• Assigned task: I need the lines from the one holding "Task: Toggle the" to the last line of the data below repeated exactly, both included, without pictures.

• Data provided:
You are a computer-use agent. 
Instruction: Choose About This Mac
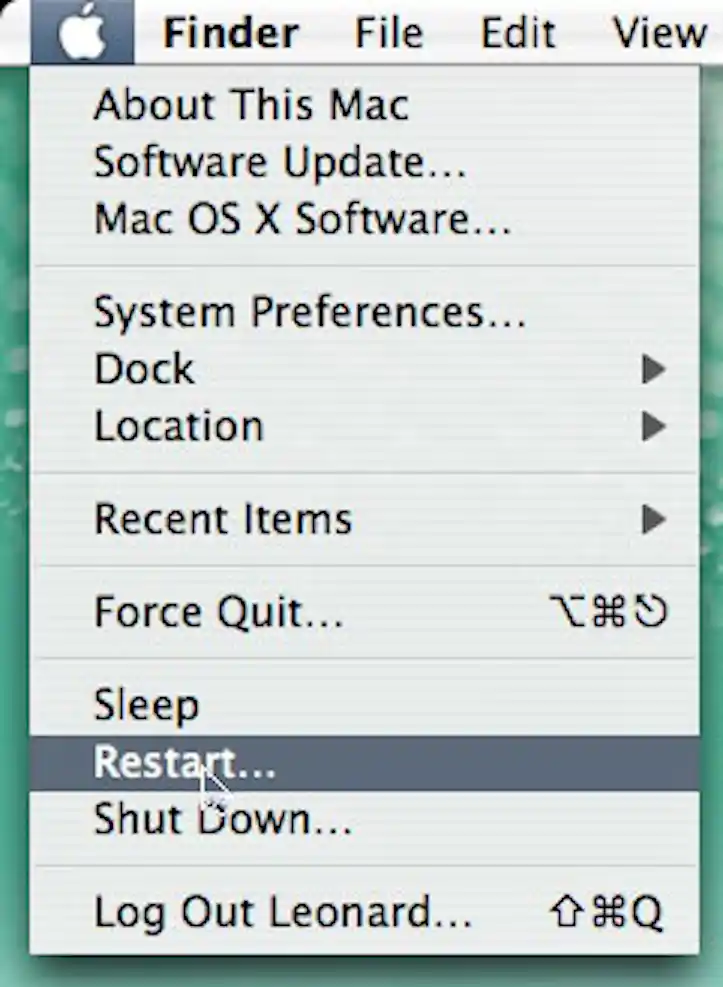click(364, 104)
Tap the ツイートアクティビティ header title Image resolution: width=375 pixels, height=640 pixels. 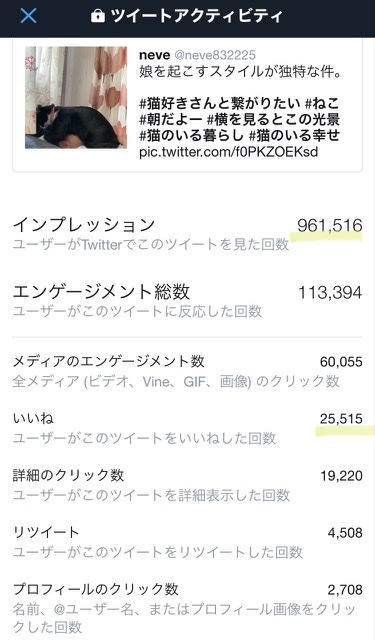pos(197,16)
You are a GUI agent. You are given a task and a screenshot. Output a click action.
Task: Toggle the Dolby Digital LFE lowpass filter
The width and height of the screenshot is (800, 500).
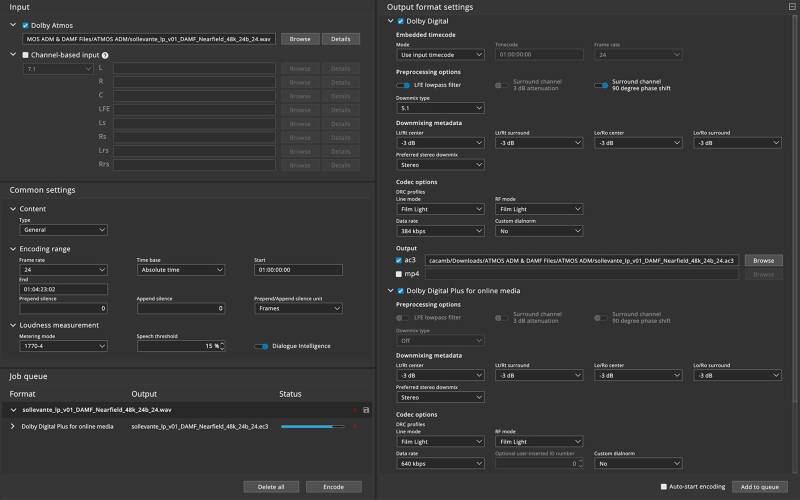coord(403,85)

• Solution to the exercise:
Task: Toggle the Dolby Digital LFE lowpass filter
The width and height of the screenshot is (800, 500).
coord(403,85)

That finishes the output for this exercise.